Under the hood, it looks like this is an issue which pops up every now and then between windows and gensim (see this gensim pull request: https://github.com/piskvorky/gensim/pull/233)
If you are using the old version of gensim for deepwalk, I might suggest upgrading gensim and patching the line that crashes (see deepwalk issue https://github.com/phanein/deepwalk/issues/13 for a potential fix).
It works fine for me, thank you very much!
I also have the similiar problem on Linux 14.04 LTS, would you mind helping me for this issue? Thanks in advance.
BTW, I got Cython version 0.24
after comment cython -V
.
mji@EEE0625:~/modelzoo/deepwalk/deepwalk-1.0.2$ deepwalk --input example_graphs/karate.adjlist --output karate.embeddings
Number of nodes: 34
Number of walks: 340
Data size (walks*length): 13600
Walking...
Training...
/home/mji/anaconda2/lib/python2.7/site-packages/gensim/models/word2vec.py:406: UserWarning: Cython compilation failed, training will be slow. Do you have Cython installed? pip install cython
warnings.warn("Cython compilation failed, training will be slow. Do you have Cython installed? pip install cython
")
====================== SOLVED ===========================
BY changing the scipy version to ==0.15.1
in the requirements.txt
Thanks for posting your fix - I guess problems can arise when scipy and gensim have conflicting cython version dependencies.
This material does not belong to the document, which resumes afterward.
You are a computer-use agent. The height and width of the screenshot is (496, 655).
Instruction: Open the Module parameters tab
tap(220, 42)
Btw, greater version of scipy doesn't work:
$ pip install -r requirements.txt
Requirement already satisfied (use --upgrade to upgrade): wheel>=0.23.0 in [some path]/python2.7/site-packages (from -r requirements.txt (line 1))
Requirement already satisfied (use --upgrade to upgrade): Cython>=0.20.2 in [some path]/python2.7/site-packages (from -r requirements.txt (line 2))
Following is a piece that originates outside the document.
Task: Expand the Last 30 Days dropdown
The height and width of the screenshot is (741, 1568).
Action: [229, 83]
Requirement already satisfied (use --upgrade to upgrade): argparse>=1.2.1 in [some path]/python2.7/site-packages (from -r requirements.txt (line 3))
Requirement already satisfied (use --upgrade to upgrade): futures>=2.1.6 in [some path]/python2.7/site-packages (from -r requirements.txt (line 4))
Requirement already satisfied (use --upgrade to upgrade): six>=1.7.3 in [some path]/python2.7/site-packages (from -r requirements.txt (line 5))
Requirement already satisfied (use --upgrade to upgrade): gensim==0.10.2 in [some path]/python2.7/site-packages (from -r requirements.txt (line 6))
Requirement already satisfied (use --upgrade to upgrade): scipy>=0.15.1 in [some path]/python2.7/site-packages (from -r requirements.txt (line 7))
Requirement already satisfied (use --upgrade to upgrade): psutil>=2.1.1 in [some path]/python2.7/site-packages (from -r requirements.txt (line 8))
Requirement already satisfied (use --upgrade to upgrade): numpy>=1.6.2 in [some path]/python2.7/site-packages (from scipy>=0.15.1->-r requirements.txt (line 7))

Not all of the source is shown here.